[Text excerpt — start]

How to set up university company chairs: the case of UAM

Félix-Fernando Muñoz, Universidad Autónoma de Madrid (SPAIN)

Collaborations between companies and universities are critical drivers of the knowledge and innovation economy (see Antonelli, 2022). Universities have become essential partners and companies now look to universities to anchor an increasingly broad set of innovation activities, especially those grounded in engaging with regional innovation ecosystems. However, according to Frølund et al. (2018), companies often struggle to establish and run university partnerships effectively, even when key financial resources and human capital are available: corporations and universities confront a general level of frustration and a mismatch in culture and governance when they collaborate.  (Frølund et al., 2018: 72).

Although national and regional regulatory frameworks recognize the importance of establishing these collaborations —this is the case of the new laws on Science (2022) and Universities (2023) recently approved in Spain— the public-private collaboration formulas suffer from problems such as misalignment of objectives, cultural resistance —that includes even the opposition of some stakeholders to this kind of collaboration— and, paradoxically, even strong legal constraints to contract.

According to COTEC’s 4th Survey on the Social Perception of Innovation (COTEC, 2021: 28), the pandemic has improved how the Spanish population regard innovation (77% see it as something positive, 4 points higher than in 2019), while contributed to reducing their perception of Spain as an innovative country. […] The percentage considering large Spanish firms as innovative declined from 47% to 39%. The vast majority of respondents (78%) continue to think that the country’s investment in R&D and innovation is insufficient, that regulations do not favour innovation (68%) and that the education system is not preparing well for society for the challenges of the future (70%).” (OECD, 2021: 82)

[Text excerpt — finish]
[Dataset excerpt — start]

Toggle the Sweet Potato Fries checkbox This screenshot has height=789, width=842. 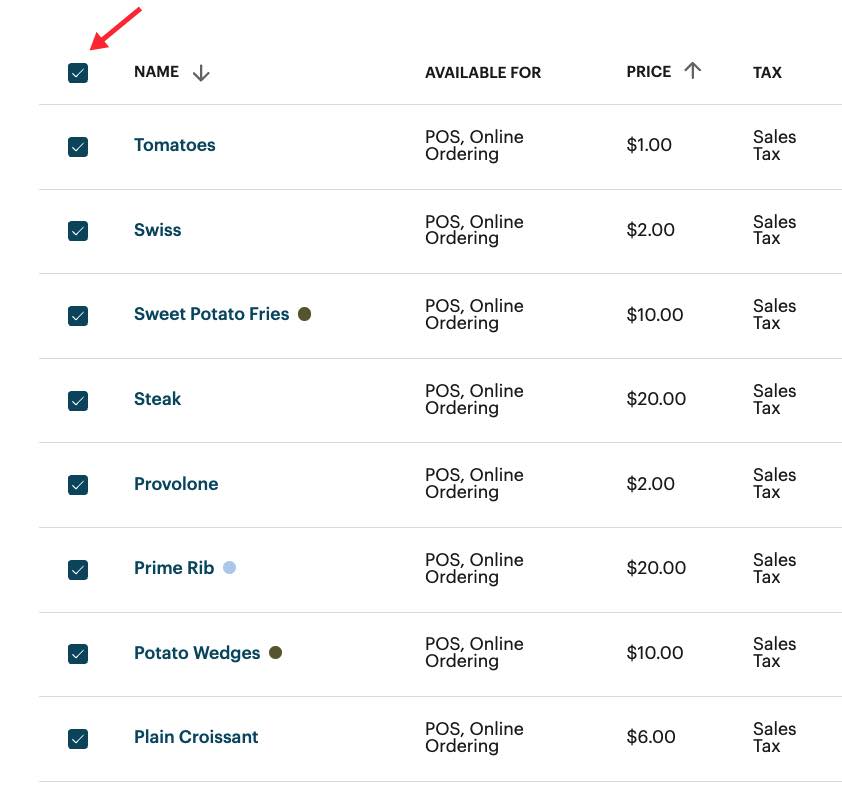tap(78, 316)
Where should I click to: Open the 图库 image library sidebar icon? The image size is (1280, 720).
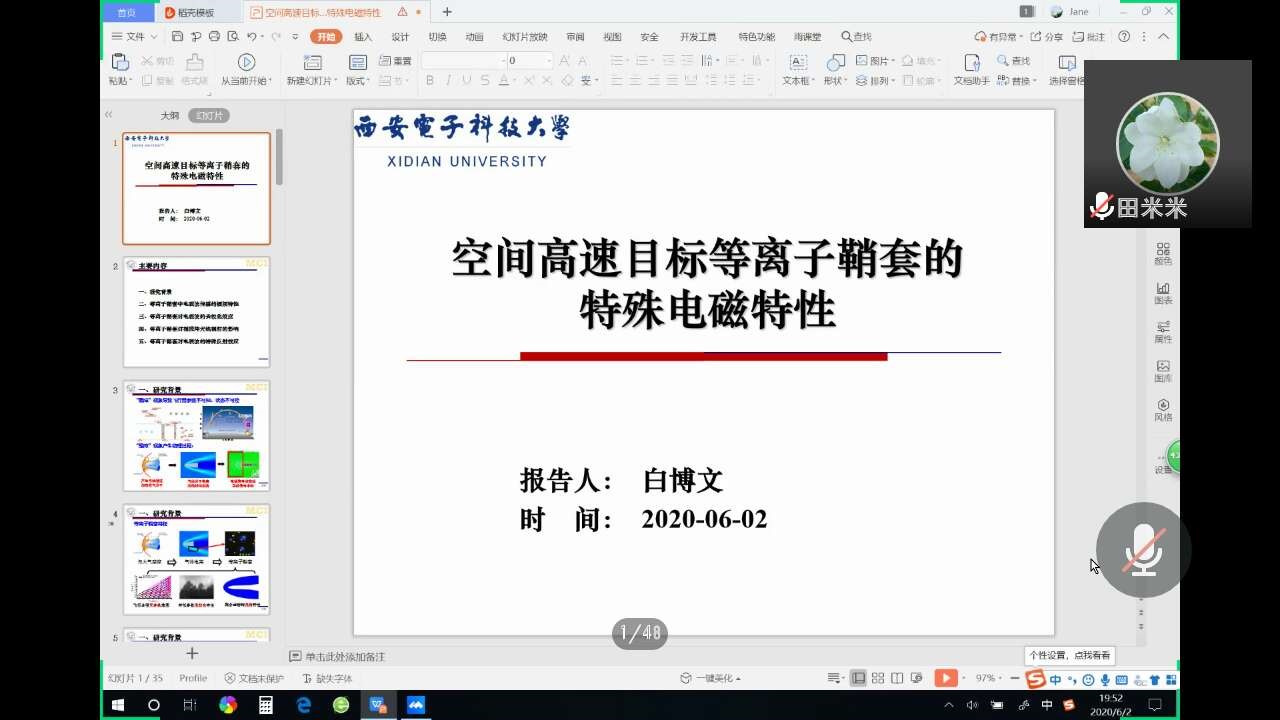coord(1163,371)
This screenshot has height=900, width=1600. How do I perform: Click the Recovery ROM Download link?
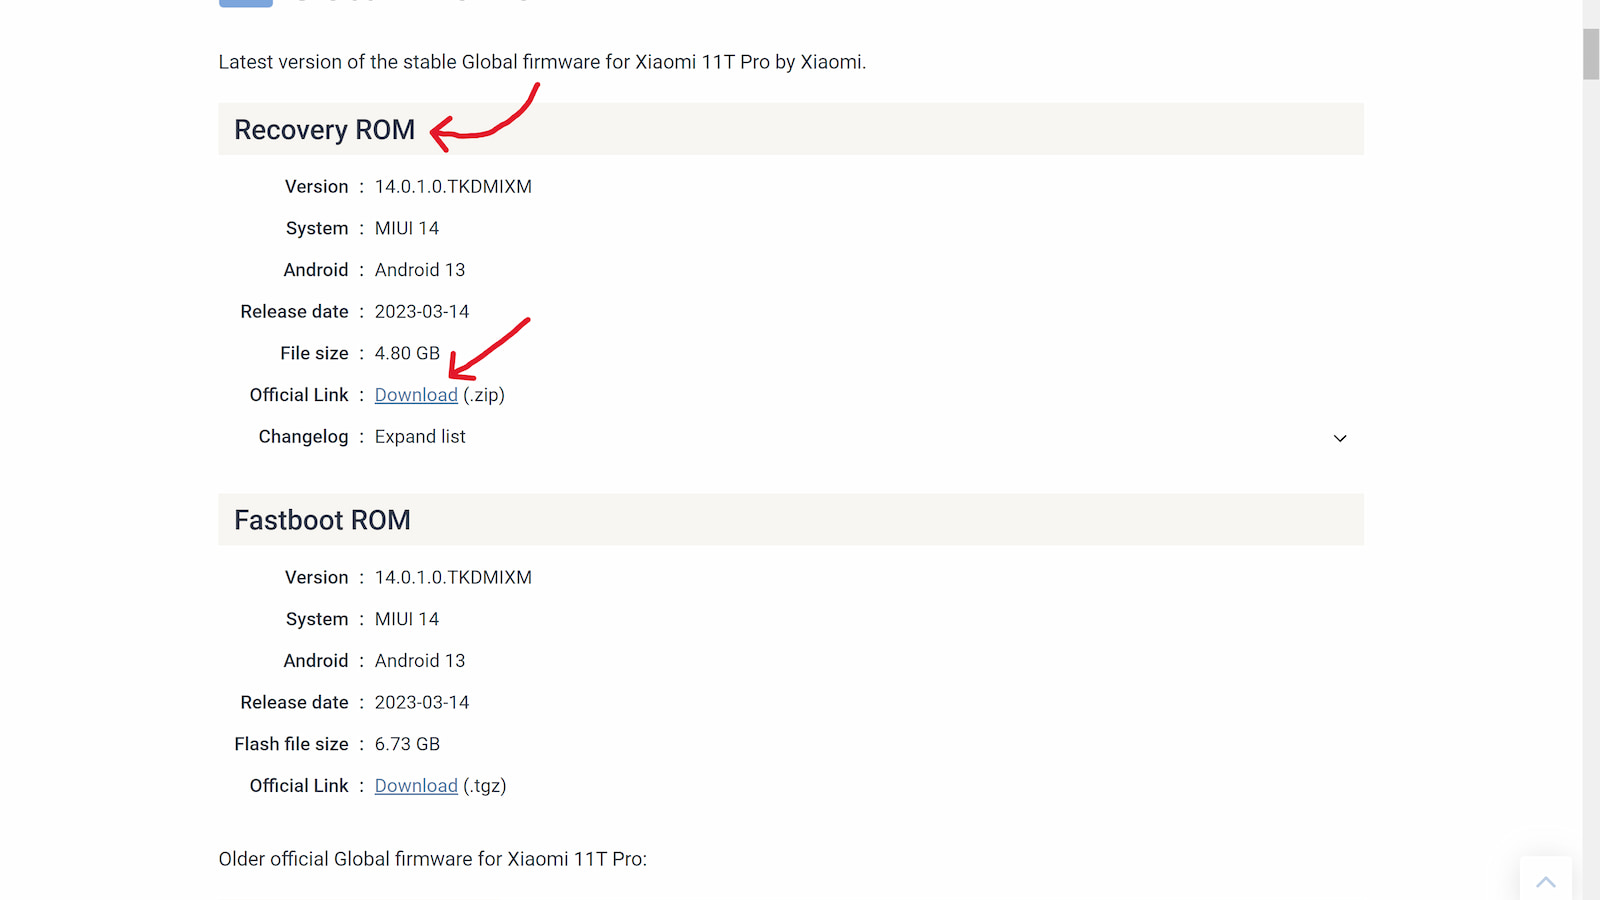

[Dataset excerpt — finish]

→ Directions
1/ In the passage on university company chairs, what share of respondents to COTEC's 4th Survey on the Social Perception of Innovation see innovation as positive?
2/ List the problems that, according to the passage on university company chairs, public-private collaboration formulas suffer from.
3/ Pick up the passage on university company chairs where it stops, and keep writing.

→ Results for each task
1/ 77%, which is 4 points higher than in 2019.

2/
- Misalignment of objectives
- Cultural resistance, including the opposition of some stakeholders to this kind of collaboration
- Strong legal constraints to contract

3/
The study Improving knowledge transfer and collaboration between science and business in Spain (OECD, 2021) – which provides an in-depth assessment of Spain’s innovation system and the state of knowledge transfer and collaboration – proposes granting greater operational autonomy to universities and public research organisations in return for accountability on outcomes, “putting in place a better integrated system of incentives that takes both individuals and organisations into account, and ensuring sustained investment in core capabilities to connect science and business.”

Most of these challenges affect the Universidad Autónoma de Madrid (UAM). To deal with them, the UAM, like many other universities in Spain, has developed its own creative response (Schumpeter, 1947) under the formula of UAM Chairs (here on UAM-C) (In Spanish, “Cátedra UAM – ‘Entidad’” or Chair UAM – “name of the external institution”. The external institutions may be companies and other civil entities).

University-company Chairs

According to OECD (2021: 126-127), “chairs represent a potential means to establish strategic and lasting collaborations between the university and a company or entity, to carry out training, research, and development or knowledge transfer activities in an area of common interest.” There are benefits for both the university and the company or entity. In the collaborating entity side, “university-company chairs offer direct access to the university’s human resources and certain infrastructures, being able to support different actions (scholarship programs for the completion of End-of-Degree Projects, exploratory or technological surveillance, or promotion of outreach and dissemination days). For the university, they represent an opportunity to secure regular funding for lines of research, instruments for training students and researchers or exchange of personnel, and commercial exploitation of the results of their research.”.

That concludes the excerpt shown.